What to produce:
Lay out every nonblank line of the rows below as a Markdown table with two columns, No. for the line number and Line for its text. Leave the pictures out of the table.

Available data:
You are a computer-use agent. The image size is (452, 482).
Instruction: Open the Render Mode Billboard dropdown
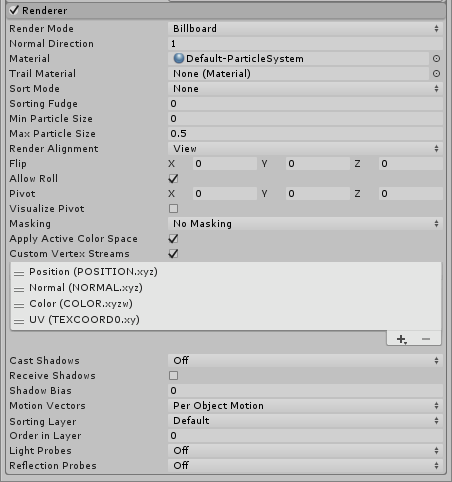click(305, 29)

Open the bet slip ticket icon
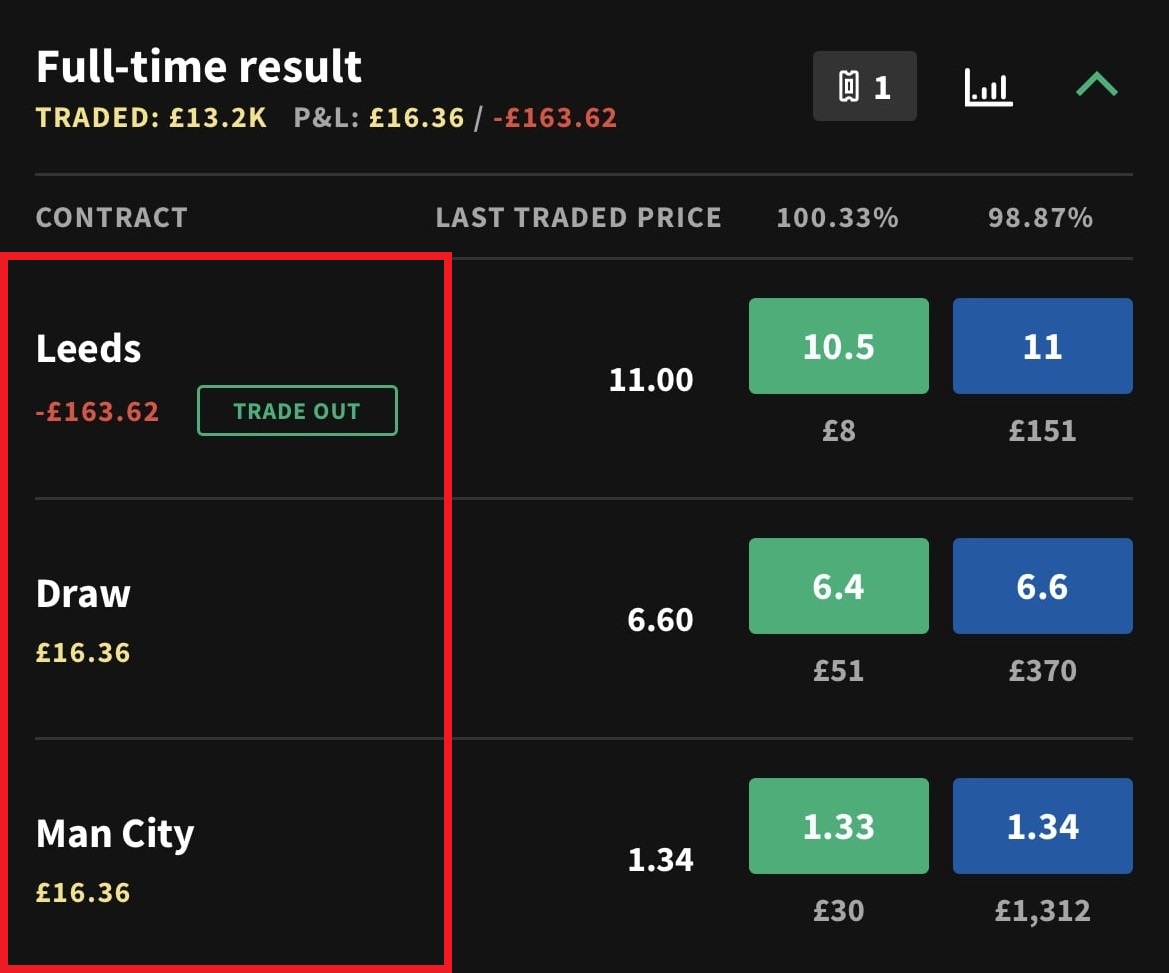coord(864,87)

Output for this exercise:
| No. | Line |
|---|---|
| 1 | You are a computer-use agent. The image size is (452, 482). |
| 2 | Instruction: Open the Render Mode Billboard dropdown |
| 3 | click(305, 29) |
| 4 | Open the bet slip ticket icon |
| 5 | coord(864,87) |